=== Passage to read ===

If Mummy and Daddy read Tatler, the state school system is perhaps a vague concept: a faraway land where the students fight in the corridors , can’t conjugate a Latin verb and think escargot is a character from Harry Potter. Until now, that is.

The glossy, high society magazine has published its first guide to state schools, explaining that private education is becoming too expensive even for its red-trousered readership.

Breaking the mould of a decade of guides to the best public schools, the February issue of the magazine offers an insight into “the crème de la crème of the British state system”.

But the magazine is not blind to the irony of the article.

“We are not idiots. We know that Tatler is the last place you might expect to find a guide to state schools,” it says.

“But consider this: to put two children through the private system costs around £600,000 - that's £1.2 million before tax. And is private really superior? Not always, not any more.”

But this is not a case of sending the apple of your eye to the bog-standard comprehensive on the sink estate down the road. The recommended schools are notable for their “spanking-new buildings, strong discipline, sporting rigour and academic ambition”.

And it might be rather fun – a little project, perhaps - to forgo the boarding school that your family has attended since time began.

“Your child gets a better preparation for the real world, the one where not everything is handed to them on a sterling-silver platter, where there is a cosmopolitan mix, where you will have to fight to get to the top.

“And best of all, when you do finally get into the Cabinet, everyone will love you because you didn't go to Eton.”

Well, obviously darling.

The guide lists 10 primary schools and 20 secondary schools. The primary schools include St Mary Abbots School in London (the “alma mater of the little Camerons”), Meysey Hampton Primary School in Gloucestershire (“deliciously old-fashioned”) and Sciennes Primary School in Edinburgh (“pronounced ‘Sheens’, but of course you knew that”).

All intelligent toffs are advised to “do everything you can to get your children a place at one of these schools – you will not regret it.”

And, of course, one ought to schmooze with the other parents, get to know the local vicar and send the little ones to every extra-curricular club on offer.

=== Records ===

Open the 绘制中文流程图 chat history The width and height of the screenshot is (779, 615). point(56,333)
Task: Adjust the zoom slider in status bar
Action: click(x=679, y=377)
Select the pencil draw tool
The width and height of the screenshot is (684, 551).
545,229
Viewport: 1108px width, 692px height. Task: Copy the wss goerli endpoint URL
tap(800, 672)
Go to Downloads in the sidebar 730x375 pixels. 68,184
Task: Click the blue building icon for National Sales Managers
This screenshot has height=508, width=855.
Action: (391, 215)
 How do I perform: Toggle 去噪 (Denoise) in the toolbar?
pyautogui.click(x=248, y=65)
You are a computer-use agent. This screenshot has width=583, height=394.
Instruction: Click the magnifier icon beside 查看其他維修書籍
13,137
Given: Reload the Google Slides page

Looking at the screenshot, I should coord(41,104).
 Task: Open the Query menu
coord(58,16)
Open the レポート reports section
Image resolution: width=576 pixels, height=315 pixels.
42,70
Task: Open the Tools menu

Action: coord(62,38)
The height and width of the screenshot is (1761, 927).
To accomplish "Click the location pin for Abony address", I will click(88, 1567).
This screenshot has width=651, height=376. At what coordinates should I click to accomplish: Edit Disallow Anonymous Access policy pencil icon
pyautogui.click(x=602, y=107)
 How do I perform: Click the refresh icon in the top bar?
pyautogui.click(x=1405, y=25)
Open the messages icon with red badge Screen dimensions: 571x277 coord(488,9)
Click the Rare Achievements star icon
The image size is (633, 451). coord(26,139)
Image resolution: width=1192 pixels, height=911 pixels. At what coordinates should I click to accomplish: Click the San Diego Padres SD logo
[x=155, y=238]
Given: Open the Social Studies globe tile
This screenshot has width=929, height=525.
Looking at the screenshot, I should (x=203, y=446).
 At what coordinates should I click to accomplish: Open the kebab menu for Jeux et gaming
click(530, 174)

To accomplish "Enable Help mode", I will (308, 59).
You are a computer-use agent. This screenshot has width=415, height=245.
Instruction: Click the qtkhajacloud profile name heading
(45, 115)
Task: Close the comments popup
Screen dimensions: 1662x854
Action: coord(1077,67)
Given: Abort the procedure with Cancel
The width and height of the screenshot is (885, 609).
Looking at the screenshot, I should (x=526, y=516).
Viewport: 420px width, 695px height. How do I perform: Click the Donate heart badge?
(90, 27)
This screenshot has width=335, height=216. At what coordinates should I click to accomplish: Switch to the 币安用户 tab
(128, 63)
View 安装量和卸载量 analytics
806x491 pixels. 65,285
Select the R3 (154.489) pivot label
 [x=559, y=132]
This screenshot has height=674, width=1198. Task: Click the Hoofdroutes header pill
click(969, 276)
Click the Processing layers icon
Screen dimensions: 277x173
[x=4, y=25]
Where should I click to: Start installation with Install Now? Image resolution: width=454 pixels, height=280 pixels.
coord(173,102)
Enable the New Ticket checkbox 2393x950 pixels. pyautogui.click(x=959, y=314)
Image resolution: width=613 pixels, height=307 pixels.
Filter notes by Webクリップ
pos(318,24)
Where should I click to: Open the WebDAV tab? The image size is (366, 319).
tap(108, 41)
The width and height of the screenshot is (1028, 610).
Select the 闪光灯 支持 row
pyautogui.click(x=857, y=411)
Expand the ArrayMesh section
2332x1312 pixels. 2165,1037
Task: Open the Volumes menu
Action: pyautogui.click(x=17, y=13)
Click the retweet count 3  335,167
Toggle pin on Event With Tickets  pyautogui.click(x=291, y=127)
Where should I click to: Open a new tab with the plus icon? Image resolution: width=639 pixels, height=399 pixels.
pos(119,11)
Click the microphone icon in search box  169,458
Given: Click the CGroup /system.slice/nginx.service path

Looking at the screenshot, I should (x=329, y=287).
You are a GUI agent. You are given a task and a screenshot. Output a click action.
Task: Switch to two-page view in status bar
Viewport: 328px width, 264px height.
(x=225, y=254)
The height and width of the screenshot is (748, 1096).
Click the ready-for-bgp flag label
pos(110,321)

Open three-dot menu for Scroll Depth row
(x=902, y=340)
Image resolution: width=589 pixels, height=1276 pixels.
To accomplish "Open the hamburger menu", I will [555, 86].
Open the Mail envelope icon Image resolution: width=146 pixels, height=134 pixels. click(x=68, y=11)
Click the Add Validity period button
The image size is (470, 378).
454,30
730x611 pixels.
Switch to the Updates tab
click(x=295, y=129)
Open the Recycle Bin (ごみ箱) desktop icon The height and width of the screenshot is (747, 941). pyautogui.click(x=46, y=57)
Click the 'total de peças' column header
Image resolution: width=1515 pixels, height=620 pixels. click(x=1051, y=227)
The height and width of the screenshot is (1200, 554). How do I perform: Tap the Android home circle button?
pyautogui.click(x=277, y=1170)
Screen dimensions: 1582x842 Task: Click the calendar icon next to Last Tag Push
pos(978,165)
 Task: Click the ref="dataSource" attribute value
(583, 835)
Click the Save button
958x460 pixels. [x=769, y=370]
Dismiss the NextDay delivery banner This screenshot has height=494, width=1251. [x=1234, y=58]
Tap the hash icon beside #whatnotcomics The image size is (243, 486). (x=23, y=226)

===

§ Set of tasks:
#1 Sum up the article on Tatler's state school guide in two sentences.
#2 Echo the article on Tatler's state school guide between "The glossy, high" and "its red-trousered readership.", inclusive.

§ Solutions to each task:
#1 Tatler has published its first guide to state schools, saying private education is becoming too expensive even for its readers and that private schooling is not always superior. The guide lists 10 primary and 20 secondary schools, which are recommended for their new buildings, strong discipline, sport and academic ambition.

#2
The glossy, high society magazine has published its first guide to state schools, explaining that private education is becoming too expensive even for its red-trousered readership.